One of many detailed instructions : https://www.networkworld.com/article/3190407/nine-ways-to-compare-files-on-unix.html
Please Read What we expect you have already Done
Search Engines know a lot, and
"If God had wanted computers to work all the time, He wouldn't have invented RESET buttons"
and
Just say NO to help vampires!
cuckooflew
 
Posts: 683
Joined: 2018-05-10 19:34
Location: Some where out west

Re: File Size comparing enough to ensure copy ok or we need

Postby CwF » 2020-07-14 15:09

I generally never check a particular file for corruption but I do check hardware and methods. Once a corruption happens, something will be different by the end of the day! So, get the methodology down, test it, go with it...

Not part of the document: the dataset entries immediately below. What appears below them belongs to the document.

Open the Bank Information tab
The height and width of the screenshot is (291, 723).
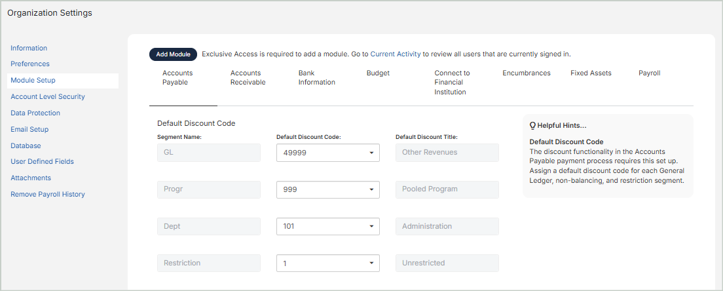(316, 78)
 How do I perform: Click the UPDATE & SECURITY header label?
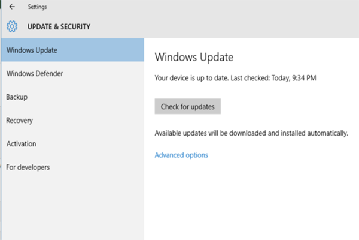[x=59, y=27]
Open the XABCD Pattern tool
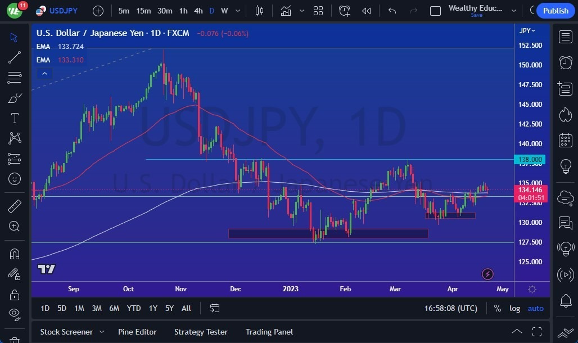 (x=14, y=138)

Is there a reason why some DE and its GUI file manager doesn't work right?
CwF
 
Posts: 789
Joined: 2018-06-20 15:16

Re: File Size comparing enough to ensure copy ok or we need

Postby cuckooflew » 2020-07-14 15:39

Ahh, yes, that would be relevant, which DE and file manager ? I all ways forget , some people do not use the CLI ,... :mrgreen:
Please Read What we expect you have already Done
Search Engines know a lot, and
"If God had wanted computers to work all the time, He wouldn't have invented RESET buttons"
and
Just say NO to help vampires!
cuckooflew
 
Posts: 683
Joined: 2018-05-10 19:34
Location: Some where out west

Re: File Size comparing enough to ensure copy ok or we need

Postby debian121212 » 2020-07-14 20:27

cuckooflew wrote:How do you copy ?

Its full folder copies (and individual files as well) and figured that the three best options at the moment for simple folder (and individual file) lossless copying are:

a) md5deep hashing
Seems overkill.

b) rsync -r
Code: Select all
rsync -r /home/USER/compare1/ /home/USER/Pictures/compare1copy/

Seems rsync reliably does all the MD5 checking automatically so I don't have to do it manually with md5deep.

c) exact byte counted regular GTK Copy (XFCE Thunar Ctrl+v or right click copy pasting)
Figured regular XFCE Thunar copy paste and check exact byte count afterwards should technically be enough since data issues at transfer should result in a Thunar warning. HOWEVER I'VE EXPERIENCED CORRUPTION AFTER REGULAR BYTE CHECKING copy pasting like this using external hard drives so I can't really tell if it was the Seagate External Hard Drive or the PC.

Does regular GTK Copy and exact byte check afterwards ensure a lossless copy or should we still be wary about files not opening after an exact byte count check with regular right click copy paste?
Last edited by debian121212 on 2020-07-14 20:36, edited 1 time in total.
User avatar
debian121212
 
Posts: 79
Joined: 2019-01-03 01:34

Re: File Size comparing enough to ensure copy ok or we need

Postby debian121212 » 2020-07-14 20:34

CwF wrote:Is there a reason why some DE and its GUI file manager doesn't work right?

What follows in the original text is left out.